§ **Request A**:
Can you sum up the thread on the slow Oracle query in two sentences?
§ **Request B**:
How would the thread on the slow Oracle query go on? Continue it from the end of the text below.
[Begin Passage]
I have often wondered about the black magic xmltype's as well. I can
say that by using logminer as well as dba_hist_sqltext I have verified
there are zero updates to these rows after they are inserted.
I am watching it happen as I type this, as I fend off arguments of
Oracle being "expensive, slow, and bloated"...yeah, a real fun day.
The session I am watching is selecting records inserted between 6AM
and 9AM this morning. It has been running for about 80 minutes, and
fetched a total of about 250,000 rows. For the last 30 minutes it has
fetched less than 2.000 while incrementing the "transaction tables
consistent reads - undo records applied" by almost 2 million. The
session has 256 counters for "transaction tables consistent read
Once again, range scan of the create_time index. It will eventually
(if it doesn't ORA-01555) fetch about 300,000 rows in total.
I am at a loss.
From: Steve Howard on 29 Jun 2010 12:53
On Jun 25, 12:37 pm, "Jonathan Lewis" <jonat...(a)jlcomp.demon.co.uk>
> This happens when your query hits a block that was updated
> "a long time" in the past by a transaction that has committed
> but not been cleaned out.
> Your query can tell that it is a committed transaction because
> the ITL entry for the transaction points to transaction table slot
> (in an undo segment header block) that has been re-used for
> a newer transaction. (Part of the transaction id is the "transaction
> sequence number", which is counting the number of times a transaction
> slot has been used).
> Your query therefore needs to know WHEN the transaction committed,
> so that it can decide whether or not it's supposed to see the new version
> or the old version of the row. (If the transaction committed before the
> query then the query doesn't need to know exactly when the transaction
> committed, if it started after the query then it has to be rolled back -
> and it's possible that the "snapshot too old" is the result of the data
> than the transaction table rollback.)
[End Passage]
[Begin Supplied entries]
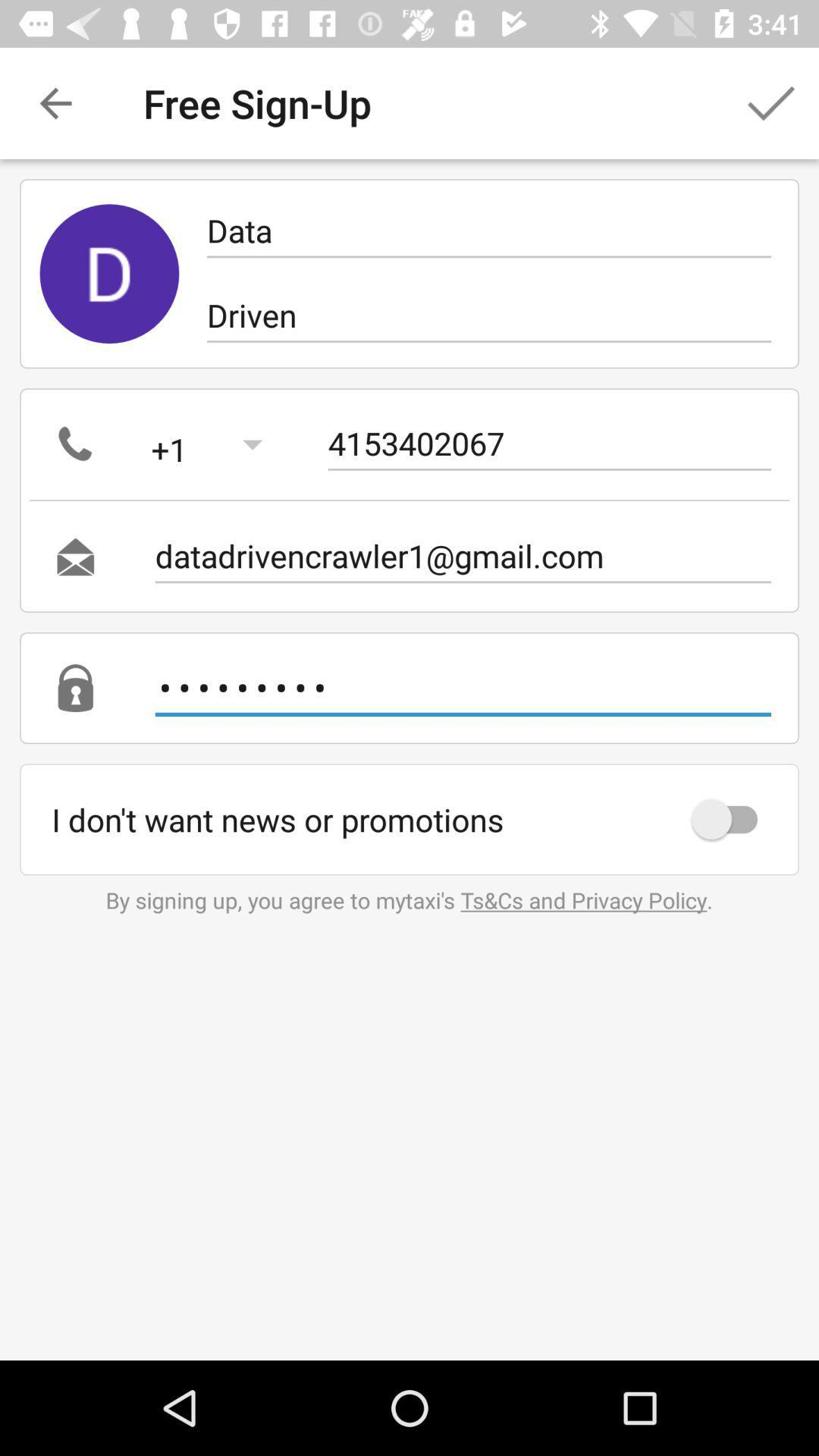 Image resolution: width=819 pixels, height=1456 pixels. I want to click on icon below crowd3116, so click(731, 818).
[End Supplied entries]
[Begin Supplied entries]
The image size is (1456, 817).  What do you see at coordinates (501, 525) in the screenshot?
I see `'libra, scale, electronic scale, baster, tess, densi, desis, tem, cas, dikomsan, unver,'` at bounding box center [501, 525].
[End Supplied entries]
[Begin Supplied entries]
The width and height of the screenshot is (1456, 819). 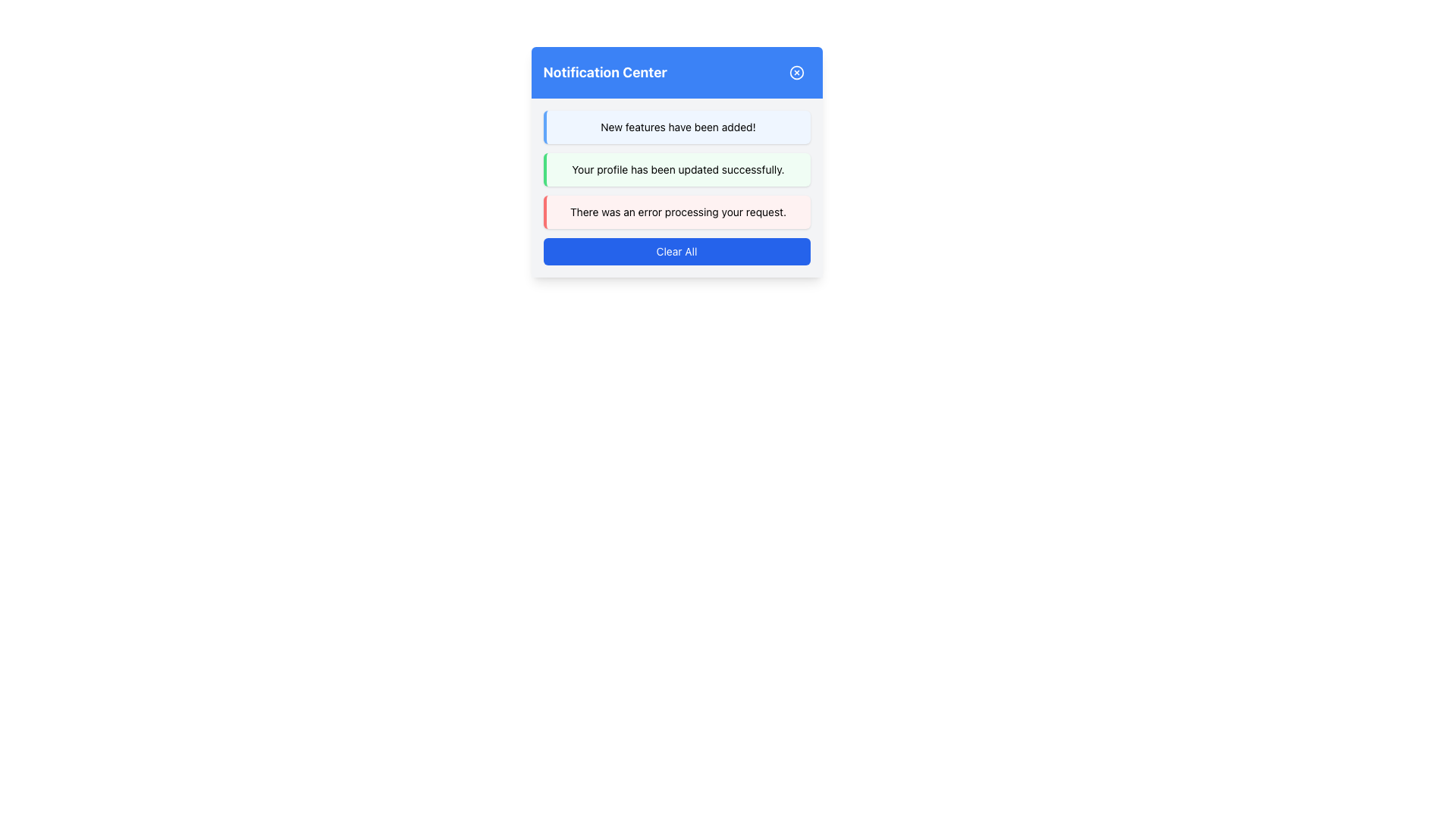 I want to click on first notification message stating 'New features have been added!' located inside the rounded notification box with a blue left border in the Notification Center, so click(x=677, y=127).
[End Supplied entries]
§ **Exercise result A**:
The writer has used logminer and dba_hist_sqltext to confirm that the rows are never updated after insertion, yet a session doing a range scan of the create_time index has run for about 80 minutes and, over the last 30 minutes, has raised "transaction tables consistent reads - undo records applied" by almost 2 million. A quoted reply from Jonathan Lewis explains that this happens when a query hits a block updated long ago by a committed transaction that was never cleaned out, so the query must find out when that transaction committed in order to decide which version of the row to see.

§ **Exercise result B**:
> To find out when the transaction committed, your query copies the undo
> segment header block and starts rolling it back. The number of times this
> happens is recorded as:
> "transaction tables consistent read rollbacks"
> To perform the rollback, your query will read the transaction control block
> (another part of the undo segment header) which contains a number of
> details - including the first undo block address of the most recent
> to use that undo segment header. This undo block address will hold the
> record of that transaction *** - which include information about the
> state of the transaction control block. By using this undo record your
> can take the undo segment header block backwards in time by one step -
> at which point it reads the older version of the transaction control block
> repeats the process until it reaches the point where the transaction slot
> interested in has been taken back to the correct sequence number (or a
> has taken the undo segment header block back to a point in time before the
> start of the query). Each record it reads in this process is counted in
> "transaction tables consistent reads - undo records applied"
> (*** This is why the block you dumped had nothing to do with your table.)
> The trouble with your requirement is that we really need to do a backwards
> tablescan - because it's probably the data near the end of the table that
> changing while you are "wasting" time reading all the data from the start
> the table.
> Unfortunately there is no such hint - but if it's really critical, you
> could write
> some code to scan the table one extent at a time in reverse order.
> Jonathan Lewishttp://jonathanlewis.wordpress.com
> "Steve Howard" <stevedhow...(a)gmail.com> wrote in message
> > Hi All,
> > 10.2.0.4 three node cluster EE on SLES 10
> > Can someone give me a good definition of *exactly* what this means and
> > what causes it (mainly the latter). The documentation is not very
> > descriptive, with "Number of undo records applied to transaction
> > tables that have been rolled back for consistent read purposes".
> > It sounds like undo on undo, but we don't have any larger number for
> > rollbacks (or commits) when this happens than we do at any other time.
> > We have been plagued by this for over a year, and after multilpe SR's
> > where the support analyst just reads us the documentation, I am at my
> > wits end.
> > We have a fairly large table (almost 1TB with about 300 million rows)
> > with a large XMLTYPE column. Once a day, a job scans this table for
> > records added that day for propagation to an external system. The
> > longer the query runs, the more we see the session doing single block
> > reads against the undo tablespace, with the stat in the subject
> > climbing into the millions. Eventually, after several hours, an
> > ORA-01555 is thrown.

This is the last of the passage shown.